Can you use Apple’s new mixed-reality headset as ski goggles? That is kind of what the headset looks like anyway, right? That is where my mind went, as a tech enthusiast and 20 season snowboarding rider. Theoretically, it should be possible because the camera array of the Vision Pro headset has the ability to pass through live video with a very wide field of view, with just a 12-millisecond latency. Imagine ripping down the slopes with augmented route guidance and real time performance metrics overlaid your physical environment.

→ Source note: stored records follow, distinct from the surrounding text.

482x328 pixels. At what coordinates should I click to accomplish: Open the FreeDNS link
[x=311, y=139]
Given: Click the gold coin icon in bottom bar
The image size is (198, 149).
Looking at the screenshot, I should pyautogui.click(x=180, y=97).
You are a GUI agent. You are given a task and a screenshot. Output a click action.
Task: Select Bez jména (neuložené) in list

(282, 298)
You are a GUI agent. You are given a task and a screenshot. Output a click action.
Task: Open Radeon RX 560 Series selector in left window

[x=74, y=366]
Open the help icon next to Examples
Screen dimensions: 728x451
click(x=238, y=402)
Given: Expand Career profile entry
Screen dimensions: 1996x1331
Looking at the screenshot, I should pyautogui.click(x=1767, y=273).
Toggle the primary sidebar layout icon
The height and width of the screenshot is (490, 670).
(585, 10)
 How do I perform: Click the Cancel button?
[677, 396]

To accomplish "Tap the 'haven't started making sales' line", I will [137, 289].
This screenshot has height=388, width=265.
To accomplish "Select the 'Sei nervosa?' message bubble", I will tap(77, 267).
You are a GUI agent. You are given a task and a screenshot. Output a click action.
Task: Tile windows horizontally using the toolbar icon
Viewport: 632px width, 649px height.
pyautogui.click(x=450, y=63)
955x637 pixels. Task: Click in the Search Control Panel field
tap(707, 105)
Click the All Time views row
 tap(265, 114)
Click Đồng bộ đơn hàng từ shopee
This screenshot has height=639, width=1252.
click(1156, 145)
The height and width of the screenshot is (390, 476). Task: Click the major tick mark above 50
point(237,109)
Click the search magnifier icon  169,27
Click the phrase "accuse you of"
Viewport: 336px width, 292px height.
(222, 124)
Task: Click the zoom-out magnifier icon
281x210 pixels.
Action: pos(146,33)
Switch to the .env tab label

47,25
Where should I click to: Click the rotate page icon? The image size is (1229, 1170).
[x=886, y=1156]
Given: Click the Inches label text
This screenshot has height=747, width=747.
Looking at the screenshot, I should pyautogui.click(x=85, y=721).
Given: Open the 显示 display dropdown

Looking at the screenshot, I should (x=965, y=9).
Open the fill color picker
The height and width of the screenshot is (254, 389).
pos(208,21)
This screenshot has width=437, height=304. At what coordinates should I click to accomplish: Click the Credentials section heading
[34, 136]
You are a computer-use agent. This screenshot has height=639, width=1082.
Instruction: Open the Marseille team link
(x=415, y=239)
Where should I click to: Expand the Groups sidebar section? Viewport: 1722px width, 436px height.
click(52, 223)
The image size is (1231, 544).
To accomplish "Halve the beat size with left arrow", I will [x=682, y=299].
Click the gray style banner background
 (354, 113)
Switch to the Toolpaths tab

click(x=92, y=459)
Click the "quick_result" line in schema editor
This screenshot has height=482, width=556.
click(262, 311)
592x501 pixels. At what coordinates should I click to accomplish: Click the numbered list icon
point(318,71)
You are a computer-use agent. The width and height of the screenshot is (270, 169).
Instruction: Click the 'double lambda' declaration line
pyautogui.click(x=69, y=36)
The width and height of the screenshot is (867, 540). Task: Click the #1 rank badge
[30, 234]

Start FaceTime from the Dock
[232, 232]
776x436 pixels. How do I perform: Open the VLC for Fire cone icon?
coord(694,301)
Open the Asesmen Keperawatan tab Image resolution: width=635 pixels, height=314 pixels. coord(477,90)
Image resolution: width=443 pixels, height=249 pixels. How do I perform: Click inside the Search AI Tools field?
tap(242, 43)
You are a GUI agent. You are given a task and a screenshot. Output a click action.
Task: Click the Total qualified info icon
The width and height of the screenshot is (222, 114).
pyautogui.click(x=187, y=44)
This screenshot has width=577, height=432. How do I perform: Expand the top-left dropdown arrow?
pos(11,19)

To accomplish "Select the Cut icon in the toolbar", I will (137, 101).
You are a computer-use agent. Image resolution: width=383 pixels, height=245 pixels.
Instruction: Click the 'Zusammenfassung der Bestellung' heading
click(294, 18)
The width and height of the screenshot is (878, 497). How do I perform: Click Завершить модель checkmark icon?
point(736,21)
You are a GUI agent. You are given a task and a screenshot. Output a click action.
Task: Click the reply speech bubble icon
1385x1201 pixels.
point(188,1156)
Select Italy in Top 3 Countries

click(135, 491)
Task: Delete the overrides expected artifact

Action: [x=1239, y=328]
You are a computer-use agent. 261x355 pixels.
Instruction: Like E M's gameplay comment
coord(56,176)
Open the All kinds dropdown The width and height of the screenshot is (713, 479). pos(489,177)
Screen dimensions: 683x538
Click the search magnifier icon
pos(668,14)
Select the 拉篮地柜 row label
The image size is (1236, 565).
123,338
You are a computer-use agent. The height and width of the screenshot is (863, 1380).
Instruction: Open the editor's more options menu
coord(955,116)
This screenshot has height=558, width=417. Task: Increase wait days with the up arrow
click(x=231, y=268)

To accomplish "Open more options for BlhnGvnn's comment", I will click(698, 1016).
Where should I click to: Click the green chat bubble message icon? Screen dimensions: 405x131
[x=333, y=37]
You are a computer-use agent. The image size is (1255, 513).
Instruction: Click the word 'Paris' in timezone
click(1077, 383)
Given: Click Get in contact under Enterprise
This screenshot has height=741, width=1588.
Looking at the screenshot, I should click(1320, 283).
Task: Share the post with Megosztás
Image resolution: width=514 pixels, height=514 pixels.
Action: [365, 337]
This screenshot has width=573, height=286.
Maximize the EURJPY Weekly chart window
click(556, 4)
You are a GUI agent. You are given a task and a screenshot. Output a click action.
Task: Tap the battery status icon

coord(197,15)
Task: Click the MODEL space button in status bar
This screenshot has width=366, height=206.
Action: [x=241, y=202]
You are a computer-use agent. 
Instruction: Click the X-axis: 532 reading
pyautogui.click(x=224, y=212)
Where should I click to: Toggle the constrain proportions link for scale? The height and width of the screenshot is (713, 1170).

What gives me pause is the exposure to cold outdoor environments. Apple did not provide any operating temperature ranges or water tightness ratings for their new product, so far. The bottom side of the enclosure had air vents for active cooling (fans?) of the electronics inside. A lot of processing power is required to bring mixed reality experiences to life. This suggests that the headset is only about as capable as a MacBook at withstanding the environment, as opposed to an Apple Watch that is built to withstand outdoor activity.
The other component of concern is the external battery module, attached to the headset with a cord. Seasoned skiers will be familiar with their iPhones getting too cold and becoming unresponsive. This is mainly due to the chemistry in the lithium battery reacting to the cold and supplying less power. An Apple Vision Pro headset glitching out while skiing downhill quickly could be dangerous.
As much as I’d like to imagine this possibility, I don’t think it will be possible to use the Apple Vision Pro headset as ski goggles. At least not this first iteration of the product. However, depending on how well received it comes (technically, and socially), there may be even more use cases for an AR headset in the future, including for fitness and sports.